Zomato, one of the leading food delivery platforms in India, has received the green light from the Reserve Bank of India (RBI) to operate as an online payment aggregator. The company announced this development in a stock exchange filing on Monday.

What does this mean for Zomato?

Zomato Payments Private Limited, a wholly owned subsidiary of Zomato Limited, has been granted a certificate of authorization from the RBI to operate as an ‘Online Payment Aggregator’ in India with effect from January 24, 2024. This means that Zomato can now process online payments from customers and merchants on its platform, as well as issue prepaid wallets.

According to the RBI guidelines, online payment aggregators are entities that facilitate e-commerce sites and merchants to accept various payment instruments from customers for completion of their payment obligations. They also need to comply with certain capital, governance, operational, and security requirements.

Zomato said that it will operate the online payment aggregator business through its subsidiary Zomato Payments Private Limited. The company did not disclose any further details about its plans or strategies for this segment.

Zomato enters online payment aggregator space with RBI approval

How will this benefit Zomato?

Zomato’s entry into the online payment aggregator space is expected to boost its revenues and margins, as well as enhance its customer and merchant experience. The company can leverage its existing user base and network of restaurant partners to offer seamless and secure payment solutions.

Zomato can also use its payment infrastructure to support its other businesses, such as dining out, Blinkit, Hyperpure, etc. The company can also explore new opportunities and partnerships in the fintech space, such as lending, insurance, loyalty, etc.

Zomato’s move comes at a time when the online food delivery market in India is witnessing strong growth and competition.
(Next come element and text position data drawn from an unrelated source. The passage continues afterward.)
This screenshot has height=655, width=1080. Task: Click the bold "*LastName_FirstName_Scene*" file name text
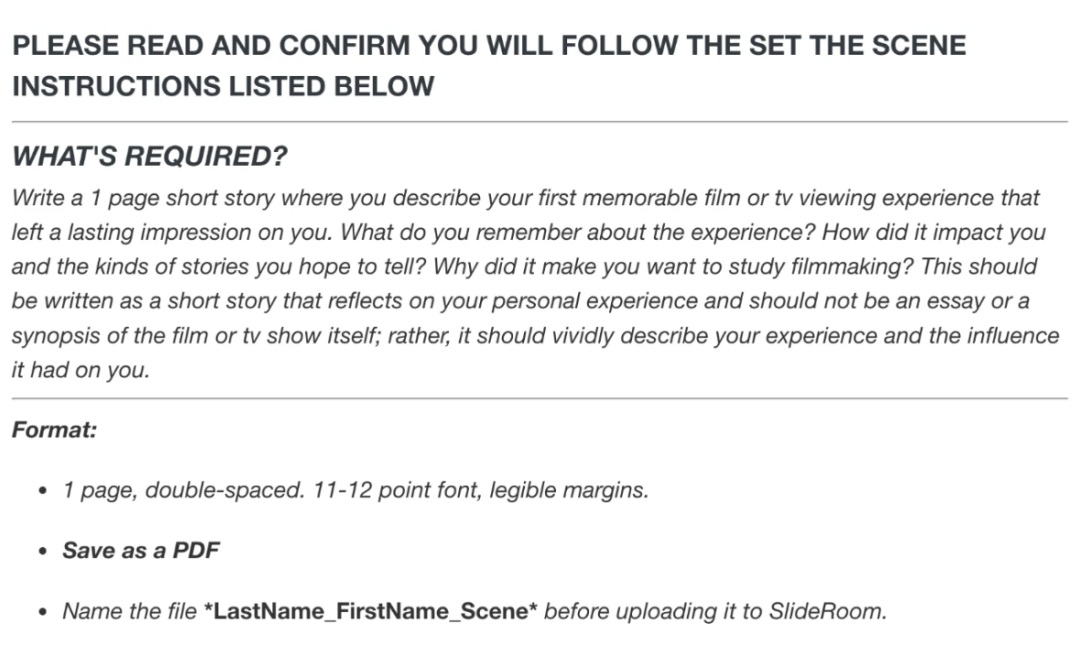pyautogui.click(x=371, y=611)
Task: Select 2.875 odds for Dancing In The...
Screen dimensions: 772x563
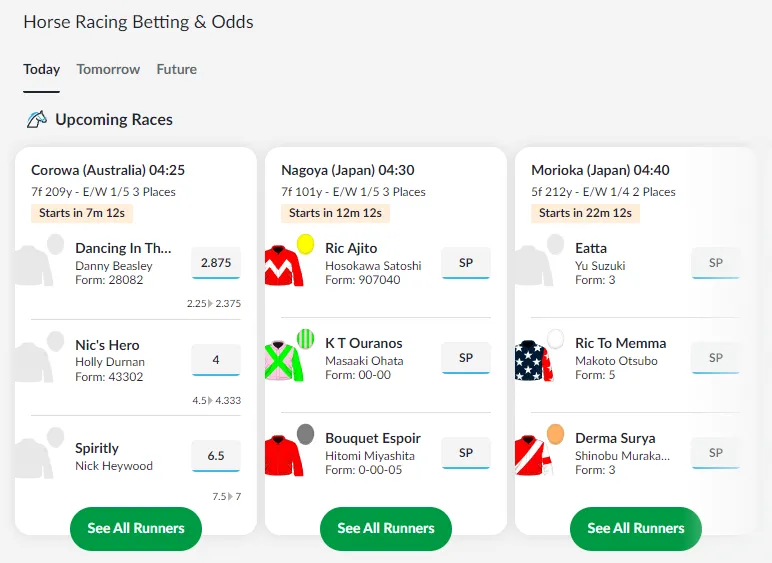Action: (x=216, y=263)
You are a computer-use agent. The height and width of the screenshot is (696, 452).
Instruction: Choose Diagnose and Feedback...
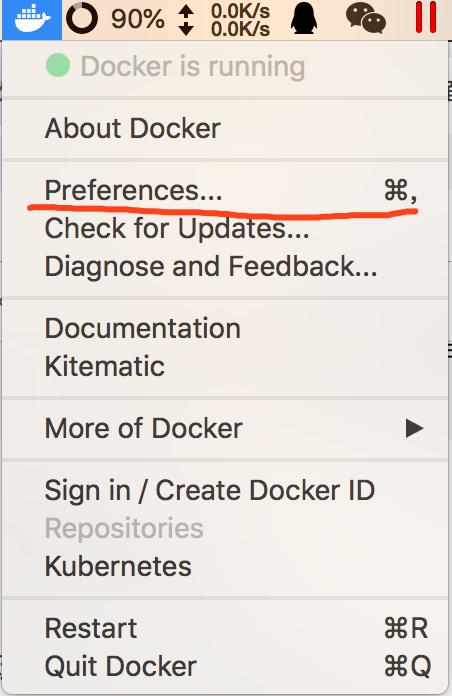225,266
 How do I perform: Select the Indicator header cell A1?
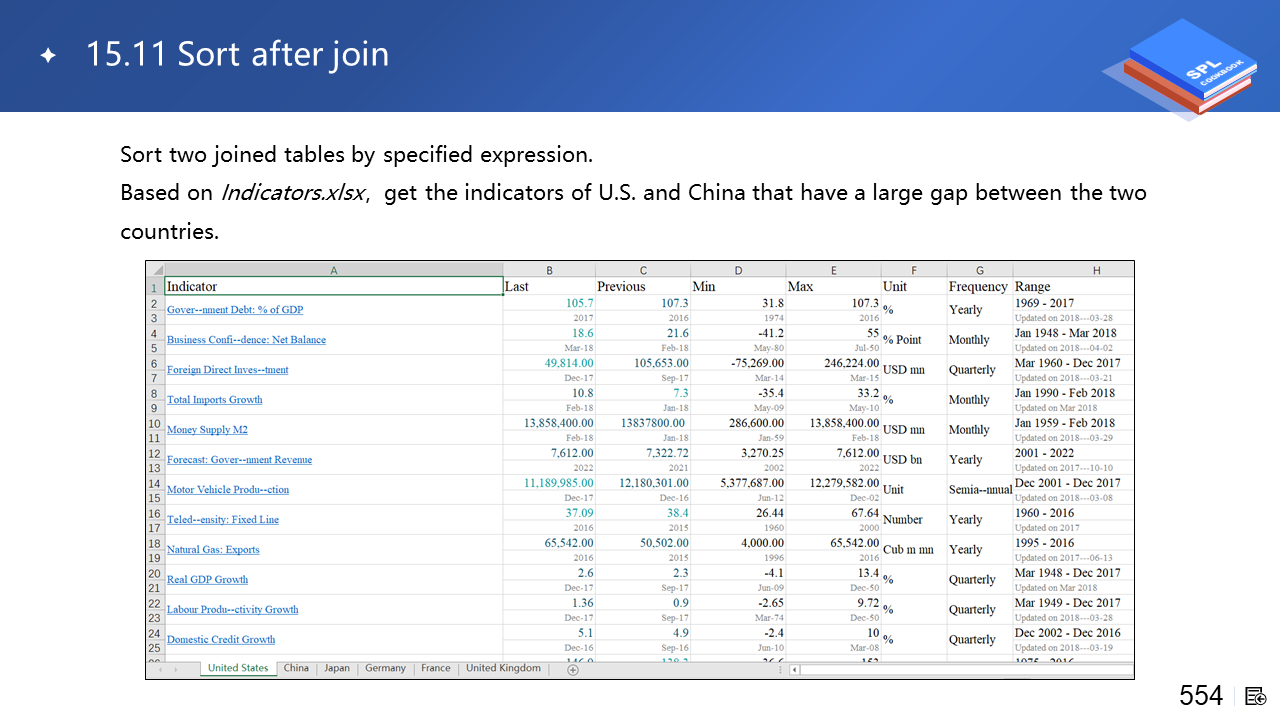click(x=333, y=287)
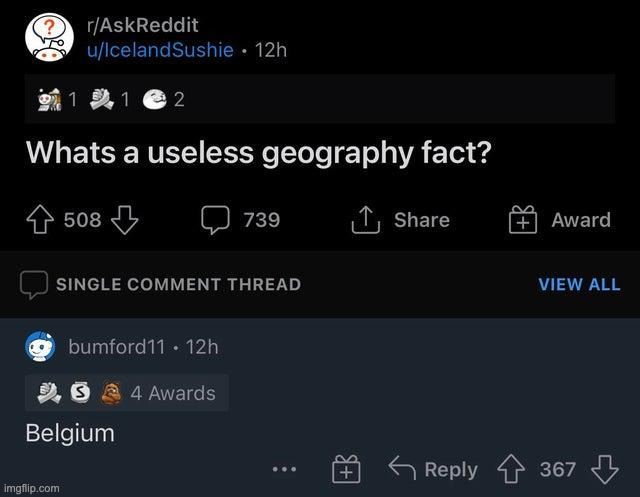The width and height of the screenshot is (640, 497).
Task: Upvote the Belgium comment
Action: coord(511,469)
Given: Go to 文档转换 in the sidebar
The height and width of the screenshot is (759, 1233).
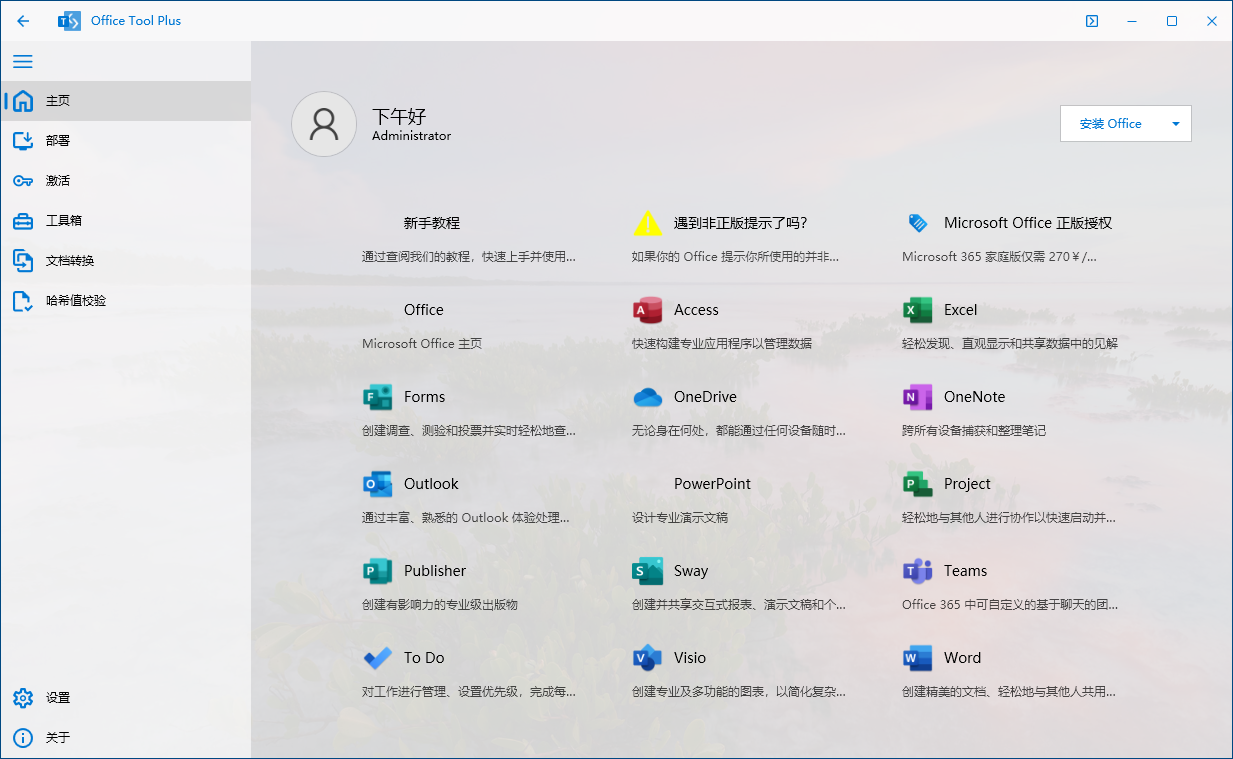Looking at the screenshot, I should tap(69, 261).
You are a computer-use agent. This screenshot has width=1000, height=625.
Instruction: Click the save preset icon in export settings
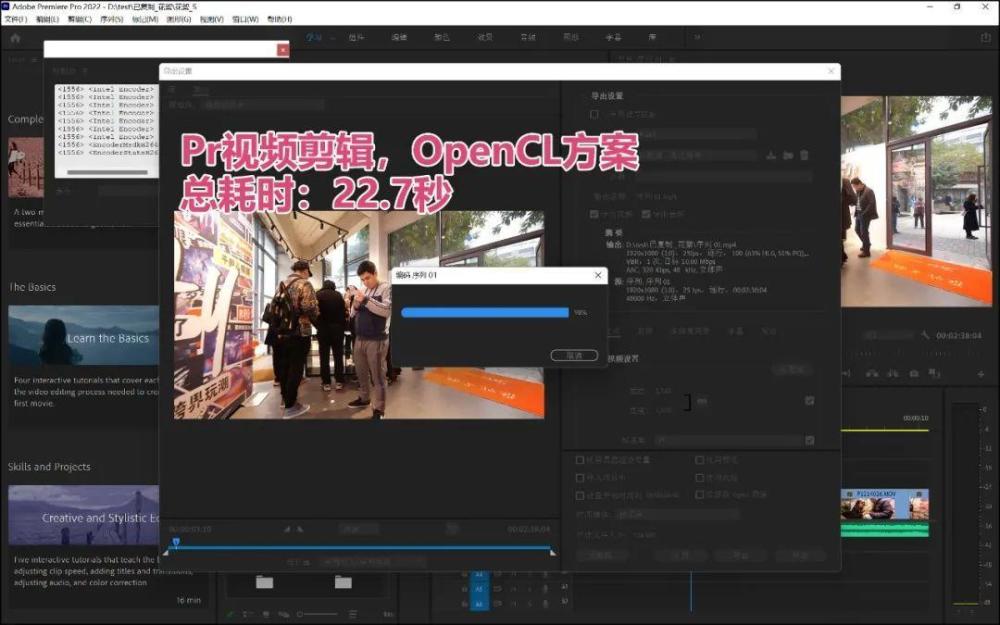coord(771,155)
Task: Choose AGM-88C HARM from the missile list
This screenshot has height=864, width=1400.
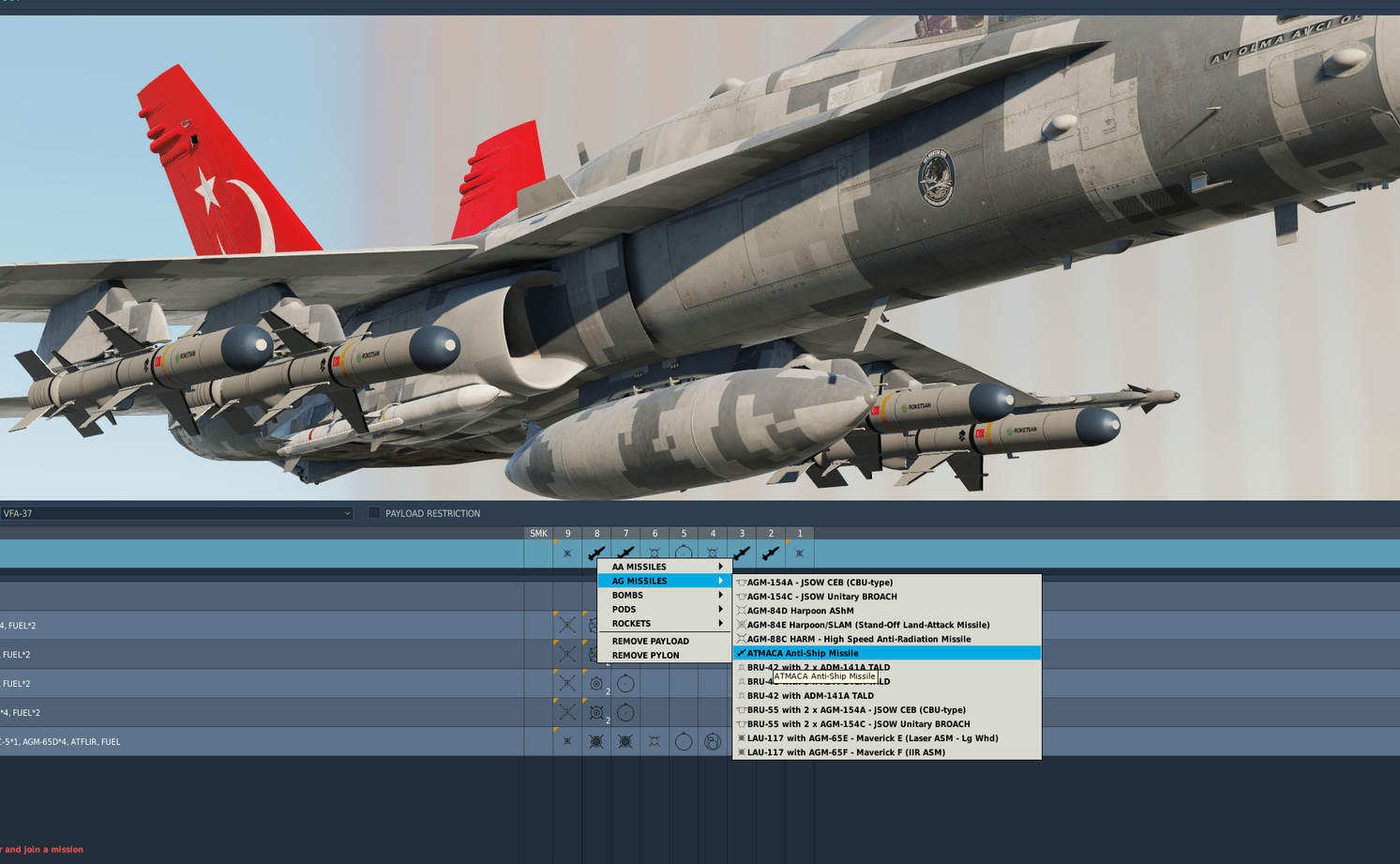Action: [858, 639]
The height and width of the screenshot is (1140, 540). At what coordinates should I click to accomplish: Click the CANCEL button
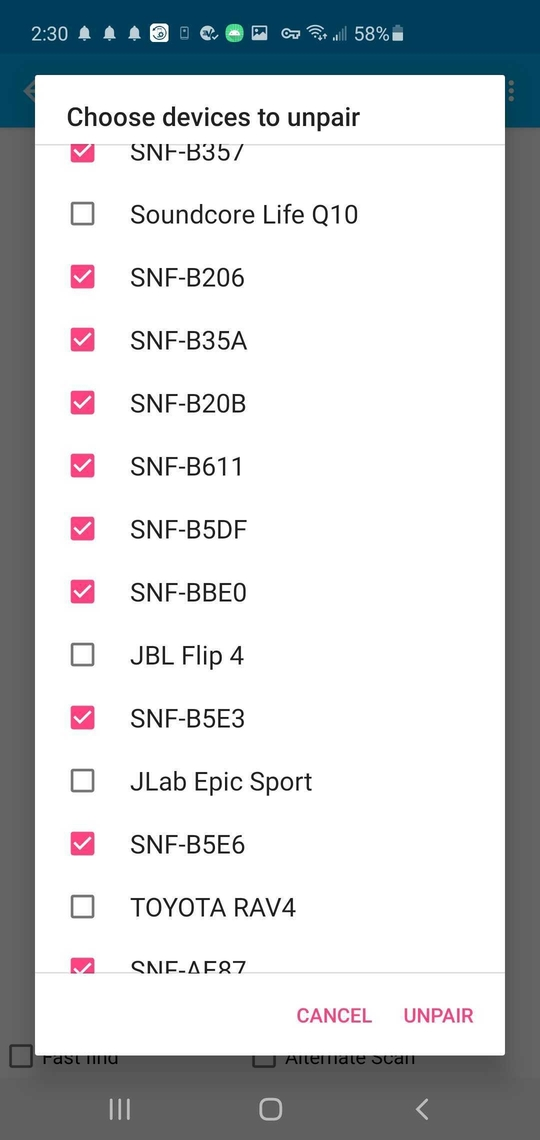pos(334,1016)
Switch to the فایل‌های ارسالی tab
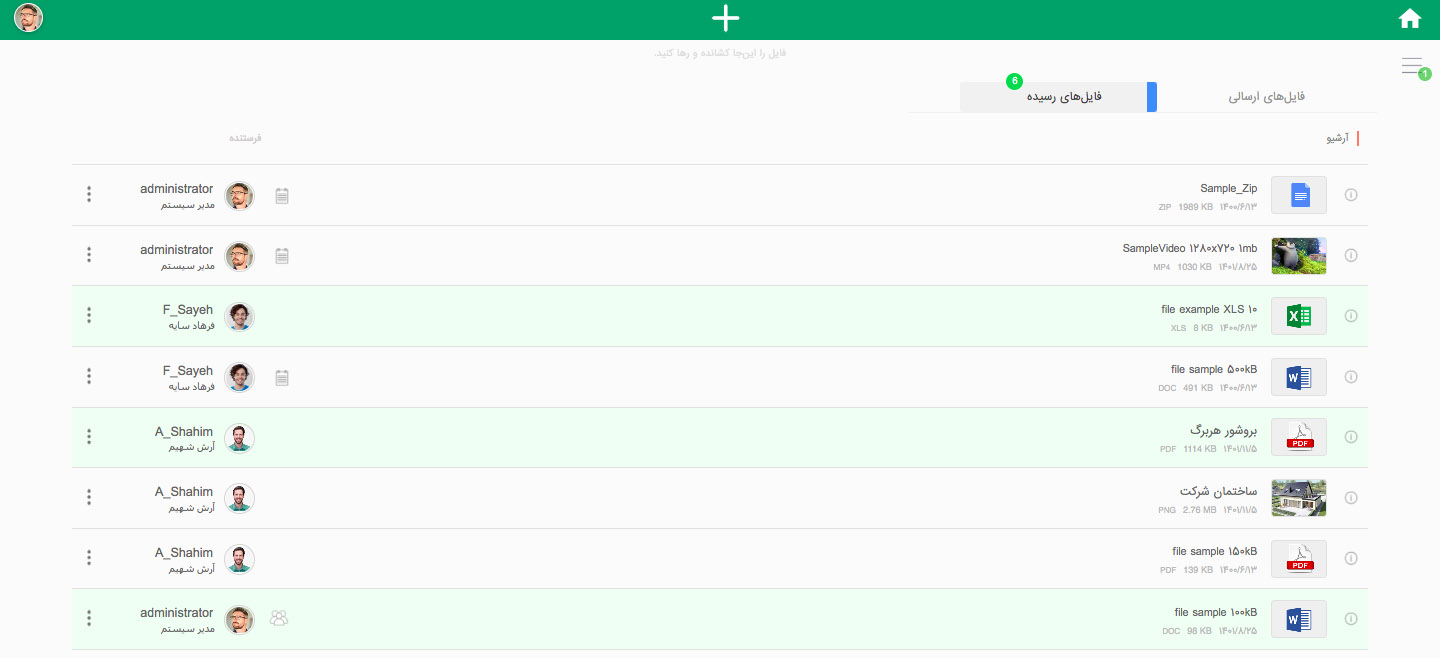This screenshot has height=658, width=1440. [1267, 97]
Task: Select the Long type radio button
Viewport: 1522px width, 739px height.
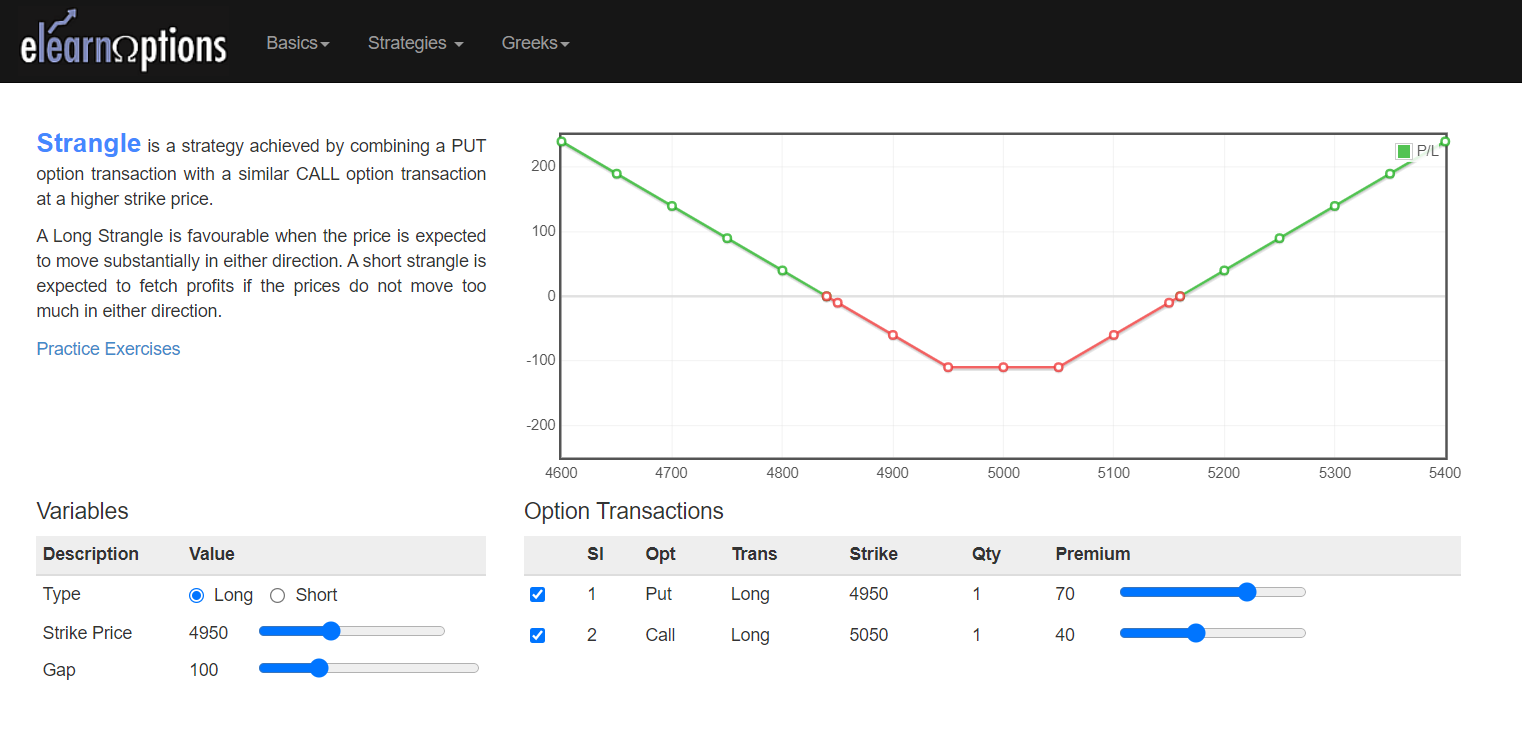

According to a report by RedSeer, the online food delivery market in India is expected to grow at a compound annual growth rate (CAGR) of 30% to reach $12 billion by 2024. Zomato and its rival Swiggy are the dominant players in this space, with a combined market share of over 90%.

Who are the other players in the online payment aggregator space?

Zomato is not the only entity to have received the RBI’s nod to operate as an online payment aggregator. In the past few months, the central bank has given final approval to 11 entities, including Stripe, Google Pay, Razorpay, Cashfree, Enkash, and Open Financial.

These entities have to compete with the existing players in the online payment aggregator space, such as Paytm, PayU, PhonePe, Amazon Pay, etc. The online payment aggregator space in India is highly fragmented and competitive, with multiple players offering different value propositions and features.

According to a report by PwC and Assocham, the digital payments market in India is expected to grow at a CAGR of 27% to reach $1.3 trillion by 2024. The report also said that the online payment aggregator segment is expected to grow at a CAGR of 35% to reach $280 billion by 2024.